Once the service is up and running, Gitea will be listening on port 3000 by default. I navigated to my server’s IP in the browser and walked through the web installer. It sets up SQLite, an admin user and then you are pretty much done.

PS. you have to go through the web installer for the Gitea config to be generated.

Now you can stop here if you want, but there is still more work to be done if we want the experience to be more GitHub-like.

Setting up the reverse proxy and SSL

After pointing a custom subdomain to my server’s IP, it was time to set up the reverse proxy. Gitea runs on port 3000, but no one wants to type :3000 every time they set up a new repo. Plus this is 2025, https is a MUST!

Time to set up Nginx and a free SSL cert from Let’s Encrypt using certbot.

First we need to install the dependencies:

apt update
apt install nginx certbot python3-certbot-nginx

Then, we configure Nginx. I created a basic server block pointing to Gitea on port 3000:

vi /etc/nginx/sites-available/gitea

I used this config (just with my new domain instead of your.domain.com):

server {
    listen 80;
    server_name your.domain.com;

    location / {
        proxy_pass http://localhost:3000;
        proxy_set_header Host $host;
        proxy_set_header X-Real-IP $remote_addr;
        proxy_set_header X-Forwarded-For $proxy_add_x_forwarded_for;
        proxy_set_header X-Forwarded-Proto $scheme;
    }
}

Going great so far. Next we need to link it and reload Nginx:

ln -s /etc/nginx/sites-available/gitea /etc/nginx/sites-enabled/
nginx -t
systemctl reload nginx

Now comes the more interesting part. We add https with Let’s Encrypt:

certbot --nginx -d your.domain.com

This gives us our certificate with the SSL all correctly configured. It even sets up auto renewal. Certbot takes care of all the heavy lifting so we don’t have to mess with any of the config ourselves. Sweet!

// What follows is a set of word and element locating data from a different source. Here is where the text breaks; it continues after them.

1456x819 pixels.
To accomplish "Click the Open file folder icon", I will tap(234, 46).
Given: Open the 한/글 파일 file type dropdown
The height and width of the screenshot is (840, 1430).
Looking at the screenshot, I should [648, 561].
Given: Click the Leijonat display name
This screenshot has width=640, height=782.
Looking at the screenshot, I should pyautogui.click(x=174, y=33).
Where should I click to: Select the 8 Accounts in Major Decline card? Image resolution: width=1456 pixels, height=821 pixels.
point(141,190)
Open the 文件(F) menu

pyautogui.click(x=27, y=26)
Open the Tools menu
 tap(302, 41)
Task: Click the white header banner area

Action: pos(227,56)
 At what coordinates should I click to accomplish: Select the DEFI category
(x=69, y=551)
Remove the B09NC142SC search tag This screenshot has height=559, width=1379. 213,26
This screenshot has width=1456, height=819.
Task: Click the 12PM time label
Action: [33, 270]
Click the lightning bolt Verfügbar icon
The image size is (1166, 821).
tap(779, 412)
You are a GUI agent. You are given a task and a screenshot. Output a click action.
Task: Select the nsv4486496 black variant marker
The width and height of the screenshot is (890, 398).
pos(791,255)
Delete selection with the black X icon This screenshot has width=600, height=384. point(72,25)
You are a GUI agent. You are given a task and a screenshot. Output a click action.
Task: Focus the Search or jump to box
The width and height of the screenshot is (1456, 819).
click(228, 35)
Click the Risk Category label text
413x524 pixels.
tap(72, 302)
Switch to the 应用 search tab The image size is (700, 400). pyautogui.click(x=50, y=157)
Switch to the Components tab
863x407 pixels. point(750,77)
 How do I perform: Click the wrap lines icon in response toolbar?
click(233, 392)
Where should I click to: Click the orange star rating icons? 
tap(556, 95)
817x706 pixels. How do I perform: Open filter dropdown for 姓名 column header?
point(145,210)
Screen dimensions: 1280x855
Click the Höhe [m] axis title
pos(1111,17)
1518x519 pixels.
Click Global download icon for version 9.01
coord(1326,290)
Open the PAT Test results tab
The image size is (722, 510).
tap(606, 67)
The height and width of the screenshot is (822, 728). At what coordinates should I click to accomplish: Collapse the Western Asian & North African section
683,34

Nginx is now handling the https requests and forwarding them to Gitea, which is still happily doing its thing on port 3000.

One last thing. We need to tell Gitea it is running behind a proxy. (don’t remove the other values set under server):

[server]
PROTOCOL = http
DOMAIN = your.domain.com
ROOT_URL = https://your.domain.com/
HTTP_ADDR = 127.0.0.1
HTTP_PORT = 3000

# Optional, but highly recommended if you don't want anyone to register on your service:
[service]
DISABLE_REGISTRATION = true

Restart Gitea for good measure:

systemctl restart gitea

Boom! - secure, clean and no :3000 in sight. We have our self-hosted Git server with SSL and privacy. Most importantly we no longer have the corporate overlords scraping our commits.